_Exercise details_
Reproduce the following records exactly from the line containing "Instruction: Click the bullets" onward, ending with the last line and including it.

————

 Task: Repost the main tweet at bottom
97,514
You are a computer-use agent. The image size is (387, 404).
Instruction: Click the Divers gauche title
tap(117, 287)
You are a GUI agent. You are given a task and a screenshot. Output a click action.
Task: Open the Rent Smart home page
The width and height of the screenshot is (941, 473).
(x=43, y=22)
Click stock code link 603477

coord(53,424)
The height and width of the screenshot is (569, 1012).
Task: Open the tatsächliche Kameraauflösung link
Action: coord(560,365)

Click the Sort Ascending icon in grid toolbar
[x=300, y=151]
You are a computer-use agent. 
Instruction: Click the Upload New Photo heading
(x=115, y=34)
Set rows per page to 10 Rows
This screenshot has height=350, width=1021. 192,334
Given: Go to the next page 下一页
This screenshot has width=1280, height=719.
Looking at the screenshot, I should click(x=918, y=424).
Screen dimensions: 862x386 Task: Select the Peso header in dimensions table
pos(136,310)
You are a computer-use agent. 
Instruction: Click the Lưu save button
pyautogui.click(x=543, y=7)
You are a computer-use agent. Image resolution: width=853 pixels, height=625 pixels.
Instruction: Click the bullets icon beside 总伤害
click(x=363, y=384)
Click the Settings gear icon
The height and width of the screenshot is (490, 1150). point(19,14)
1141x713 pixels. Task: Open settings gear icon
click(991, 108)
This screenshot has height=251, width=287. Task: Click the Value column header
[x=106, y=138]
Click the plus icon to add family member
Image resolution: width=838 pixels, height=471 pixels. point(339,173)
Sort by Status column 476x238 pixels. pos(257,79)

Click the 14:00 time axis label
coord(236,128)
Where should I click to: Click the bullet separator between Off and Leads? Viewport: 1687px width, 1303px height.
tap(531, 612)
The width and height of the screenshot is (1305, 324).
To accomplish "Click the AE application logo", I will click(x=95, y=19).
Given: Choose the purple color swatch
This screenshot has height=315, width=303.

————

_Answer box_
Instruction: Click the bullets icon beside 总伤害
click(x=363, y=384)
Click the Settings gear icon
The height and width of the screenshot is (490, 1150). point(19,14)
1141x713 pixels. Task: Open settings gear icon
click(991, 108)
This screenshot has height=251, width=287. Task: Click the Value column header
[x=106, y=138]
Click the plus icon to add family member
Image resolution: width=838 pixels, height=471 pixels. point(339,173)
Sort by Status column 476x238 pixels. pos(257,79)

Click the 14:00 time axis label
coord(236,128)
Where should I click to: Click the bullet separator between Off and Leads? Viewport: 1687px width, 1303px height.
tap(531, 612)
The width and height of the screenshot is (1305, 324).
To accomplish "Click the AE application logo", I will click(x=95, y=19).
Given: Choose the purple color swatch
This screenshot has height=315, width=303.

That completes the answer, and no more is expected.